Poucos documentos têm tanto poder de travar a máquina municipal quanto o Certificado de Regularidade Previdenciária (CRP). Ele parece um detalhe técnico do RPPS, mas na prática é a chave que libera — ou bloqueia — convênios, transferências voluntárias da União e uma série de operações que o seu município precisa para funcionar. Se a CRP está vencida ou irregular, o dinheiro simplesmente não entra.
Neste guia prático você vai entender o que é a CRP, por que ela aparece no CAUC, quais critérios o município precisa cumprir e o passo a passo para emitir e manter o certificado válido no CADPREV.

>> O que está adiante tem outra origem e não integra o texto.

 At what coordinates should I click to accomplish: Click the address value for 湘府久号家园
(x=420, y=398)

O que é a CRP e por que ela trava tudo
A CRP é o documento emitido pela Secretaria de Previdência (hoje sob o Ministério da Previdência Social) que atesta que o Regime Próprio de Previdência Social (RPPS) do município cumpre as normas gerais previstas na legislação previdenciária. Em outras palavras: é o "atestado de saúde" do regime de previdência dos servidores municipais.

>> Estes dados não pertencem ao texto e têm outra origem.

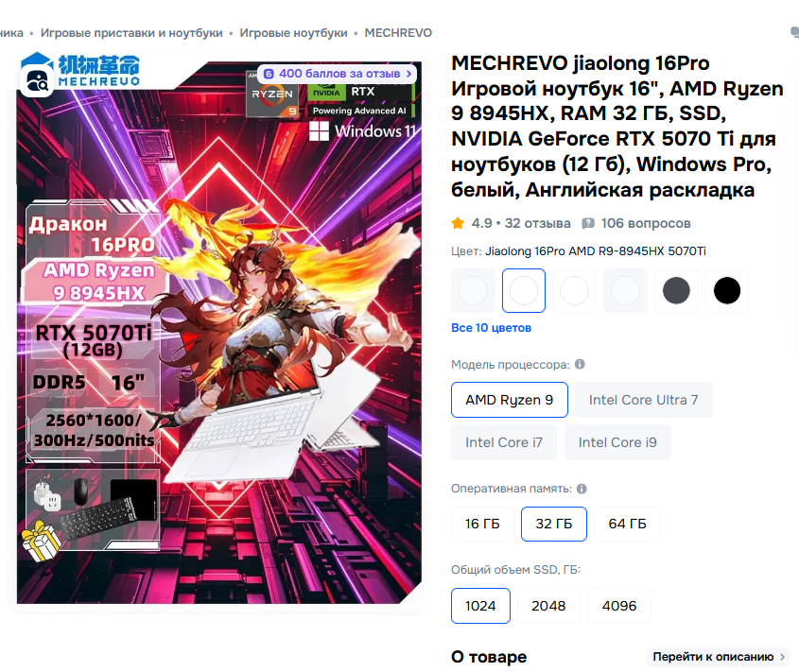Screen dimensions: 799x672
Task: Choose the 2048 SSD capacity option
Action: [x=548, y=606]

O problema é que a CRP não fica restrita ao RPPS. Ela é um dos itens verificados no CAUC (o serviço auxiliar de informações para transferências voluntárias) e uma exigência recorrente para a celebração de convênios, contratos de repasse e o recebimento de recursos federais discricionários. Sem CRP válida, o município fica impedido de:
- celebrar novos convênios e contratos de repasse com a União;
- receber transferências voluntárias (aquelas que dependem de adimplência, não as constitucionais);
- aderir a programas federais que exijam regularidade previdenciária.

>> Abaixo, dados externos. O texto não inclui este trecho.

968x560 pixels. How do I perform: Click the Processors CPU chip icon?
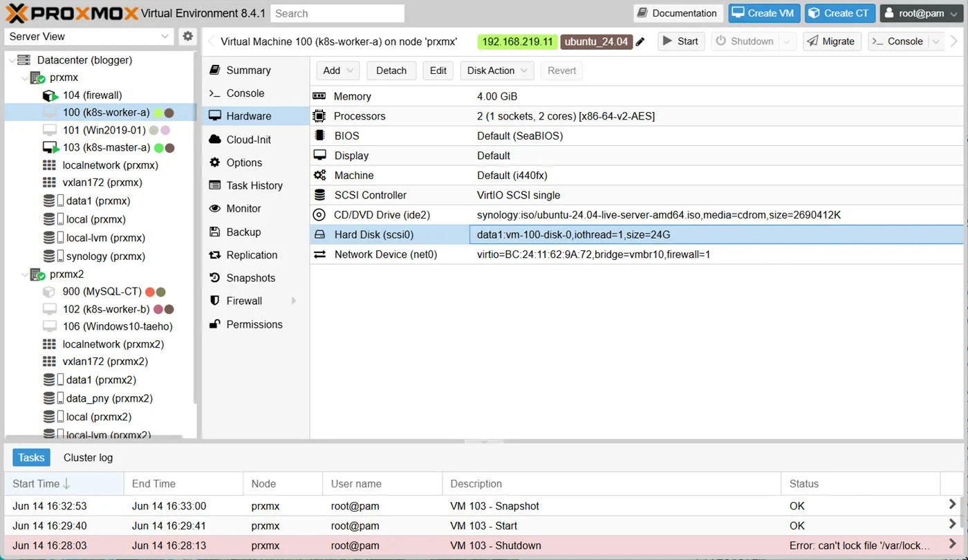(x=319, y=115)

Ou seja: uma pendência no RPPS, muitas vezes de responsabilidade de uma secretaria específica, acaba paralisando repasses de saúde, educação e infraestrutura do município inteiro. É por isso que a CRP precisa ser tratada como prioridade de gestão, e não como burocracia isolada.
Critérios para obtenção: o que precisa estar em dia
A emissão da CRP depende do cumprimento de uma lista de critérios estruturais e de envio de informações. Entre os principais pontos que o município precisa manter regulares estão:
- DRAA (Demonstrativo de Resultados da Avaliação Atuarial) enviado dentro do prazo, refletindo o equilíbrio financeiro e atuarial do regime;
- DCTF-Web e as obrigações acessórias previdenciárias transmitidas corretamente, com as contribuições patronais e dos servidores declaradas;
- GFIP / eSocial em dia, garantindo que os repasses e retenções estejam devidamente escriturados;
- repasse efetivo das contribuições — tanto a parte do servidor quanto a patronal — sem retenção indevida pelo ente;
- demonstrativos e balancetes previdenciários enviados ao sistema, além do cumprimento das regras de organização e funcionamento do RPPS.
Cada critério não atendido gera uma irregularidade que impede a emissão automática do certificado. É comum o gestor descobrir a pendência só quando tenta assinar um convênio — e aí já é tarde.
Passo a passo no CADPREV para emissão
A CRP é consultada e emitida por meio do CADPREV, o sistema de informações dos regimes próprios. O caminho geral é o seguinte:
- 1. Acesse o CADPREV com o certificado digital do ente ou o login do responsável pelo RPPS habilitado no sistema.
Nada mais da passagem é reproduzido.